Record extracts:
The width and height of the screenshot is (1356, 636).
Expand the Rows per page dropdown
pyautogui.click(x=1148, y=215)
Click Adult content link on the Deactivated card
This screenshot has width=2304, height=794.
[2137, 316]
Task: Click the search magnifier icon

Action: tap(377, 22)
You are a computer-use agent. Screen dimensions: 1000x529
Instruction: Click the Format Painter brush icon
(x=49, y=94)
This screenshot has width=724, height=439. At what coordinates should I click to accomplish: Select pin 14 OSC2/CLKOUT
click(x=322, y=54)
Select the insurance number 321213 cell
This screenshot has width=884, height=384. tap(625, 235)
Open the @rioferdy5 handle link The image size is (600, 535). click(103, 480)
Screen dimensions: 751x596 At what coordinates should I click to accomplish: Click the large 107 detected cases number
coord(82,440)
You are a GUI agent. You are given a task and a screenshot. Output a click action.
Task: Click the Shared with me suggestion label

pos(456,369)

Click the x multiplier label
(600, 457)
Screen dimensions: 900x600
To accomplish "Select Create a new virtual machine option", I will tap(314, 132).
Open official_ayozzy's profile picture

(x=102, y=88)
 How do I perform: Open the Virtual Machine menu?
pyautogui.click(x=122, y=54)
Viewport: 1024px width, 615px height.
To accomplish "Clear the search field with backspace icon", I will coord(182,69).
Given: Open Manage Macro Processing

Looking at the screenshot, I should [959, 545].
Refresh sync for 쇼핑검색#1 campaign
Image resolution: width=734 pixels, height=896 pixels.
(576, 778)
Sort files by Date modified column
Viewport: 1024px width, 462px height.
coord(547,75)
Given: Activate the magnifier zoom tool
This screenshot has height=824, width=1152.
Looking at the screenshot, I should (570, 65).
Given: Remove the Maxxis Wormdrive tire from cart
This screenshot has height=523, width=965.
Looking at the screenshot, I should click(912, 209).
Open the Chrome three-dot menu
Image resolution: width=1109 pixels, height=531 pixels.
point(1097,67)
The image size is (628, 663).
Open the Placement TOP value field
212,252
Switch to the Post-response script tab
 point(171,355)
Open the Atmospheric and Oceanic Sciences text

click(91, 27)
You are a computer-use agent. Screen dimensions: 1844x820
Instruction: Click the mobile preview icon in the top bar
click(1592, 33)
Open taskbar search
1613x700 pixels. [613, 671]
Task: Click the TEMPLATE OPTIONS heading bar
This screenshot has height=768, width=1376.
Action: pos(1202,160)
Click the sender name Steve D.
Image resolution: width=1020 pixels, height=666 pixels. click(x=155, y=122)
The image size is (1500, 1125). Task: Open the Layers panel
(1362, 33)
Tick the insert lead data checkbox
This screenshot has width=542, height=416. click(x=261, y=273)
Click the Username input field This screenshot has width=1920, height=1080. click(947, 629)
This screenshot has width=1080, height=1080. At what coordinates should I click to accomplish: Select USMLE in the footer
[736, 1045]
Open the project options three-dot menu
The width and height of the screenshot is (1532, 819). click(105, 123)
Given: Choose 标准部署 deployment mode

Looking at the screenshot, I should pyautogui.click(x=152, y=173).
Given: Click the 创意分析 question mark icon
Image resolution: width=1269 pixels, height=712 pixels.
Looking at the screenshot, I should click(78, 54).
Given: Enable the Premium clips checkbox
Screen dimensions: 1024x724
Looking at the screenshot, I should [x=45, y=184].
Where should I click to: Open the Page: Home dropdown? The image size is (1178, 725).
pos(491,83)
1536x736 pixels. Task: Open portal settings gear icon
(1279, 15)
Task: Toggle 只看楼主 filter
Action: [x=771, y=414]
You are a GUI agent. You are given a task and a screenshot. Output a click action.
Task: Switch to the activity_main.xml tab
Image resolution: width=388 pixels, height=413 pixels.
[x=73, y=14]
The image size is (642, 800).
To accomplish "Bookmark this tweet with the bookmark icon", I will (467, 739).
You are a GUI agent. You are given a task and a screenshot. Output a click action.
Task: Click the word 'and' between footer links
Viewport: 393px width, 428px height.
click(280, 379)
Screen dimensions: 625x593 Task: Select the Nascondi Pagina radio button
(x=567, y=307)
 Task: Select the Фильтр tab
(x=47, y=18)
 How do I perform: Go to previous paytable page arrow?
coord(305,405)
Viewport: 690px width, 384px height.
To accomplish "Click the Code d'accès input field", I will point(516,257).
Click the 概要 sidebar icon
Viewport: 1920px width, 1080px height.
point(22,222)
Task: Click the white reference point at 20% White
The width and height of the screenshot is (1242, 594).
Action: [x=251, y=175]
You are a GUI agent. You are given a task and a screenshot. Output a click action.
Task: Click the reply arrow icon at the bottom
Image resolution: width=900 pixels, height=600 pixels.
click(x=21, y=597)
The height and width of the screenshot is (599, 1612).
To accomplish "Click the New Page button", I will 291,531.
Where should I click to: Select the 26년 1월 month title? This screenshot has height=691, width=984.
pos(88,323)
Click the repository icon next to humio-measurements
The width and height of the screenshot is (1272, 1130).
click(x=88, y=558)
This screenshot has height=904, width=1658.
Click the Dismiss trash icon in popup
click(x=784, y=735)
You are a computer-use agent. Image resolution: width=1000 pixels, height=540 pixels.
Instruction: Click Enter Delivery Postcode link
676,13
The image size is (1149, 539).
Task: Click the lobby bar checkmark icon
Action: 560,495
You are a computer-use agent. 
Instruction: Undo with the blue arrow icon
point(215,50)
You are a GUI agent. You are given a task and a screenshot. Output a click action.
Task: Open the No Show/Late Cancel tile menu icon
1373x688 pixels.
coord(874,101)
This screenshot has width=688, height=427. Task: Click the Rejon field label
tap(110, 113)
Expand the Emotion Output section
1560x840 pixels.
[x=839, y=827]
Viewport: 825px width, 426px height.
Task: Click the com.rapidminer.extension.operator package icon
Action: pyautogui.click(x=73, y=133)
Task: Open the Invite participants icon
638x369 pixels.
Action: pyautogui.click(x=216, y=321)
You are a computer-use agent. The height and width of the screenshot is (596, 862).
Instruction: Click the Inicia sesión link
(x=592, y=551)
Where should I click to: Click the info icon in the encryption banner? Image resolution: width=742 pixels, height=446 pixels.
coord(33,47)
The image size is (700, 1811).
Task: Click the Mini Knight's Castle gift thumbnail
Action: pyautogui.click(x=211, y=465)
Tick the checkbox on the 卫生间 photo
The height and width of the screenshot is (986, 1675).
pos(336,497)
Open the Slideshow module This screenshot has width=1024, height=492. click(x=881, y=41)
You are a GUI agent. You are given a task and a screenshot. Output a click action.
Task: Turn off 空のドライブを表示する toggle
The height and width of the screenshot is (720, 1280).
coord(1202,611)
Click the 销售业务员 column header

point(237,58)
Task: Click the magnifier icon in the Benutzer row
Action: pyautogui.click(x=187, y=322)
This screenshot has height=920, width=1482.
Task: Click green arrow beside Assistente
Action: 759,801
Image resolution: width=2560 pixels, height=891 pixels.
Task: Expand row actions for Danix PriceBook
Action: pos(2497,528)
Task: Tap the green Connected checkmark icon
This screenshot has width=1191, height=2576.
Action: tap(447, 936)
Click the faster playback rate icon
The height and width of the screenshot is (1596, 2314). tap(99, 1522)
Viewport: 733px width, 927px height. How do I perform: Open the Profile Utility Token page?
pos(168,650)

What you are asked to do:
Give the exact lines, and only those, from the line containing "This screenshot has height=824, width=1152." through the line containing "Open the Chrome three-dot menu" in the entries above.

Solved problem:
This screenshot has height=824, width=1152.
Looking at the screenshot, I should (570, 65).
Given: Remove the Maxxis Wormdrive tire from cart
This screenshot has height=523, width=965.
Looking at the screenshot, I should click(912, 209).
Open the Chrome three-dot menu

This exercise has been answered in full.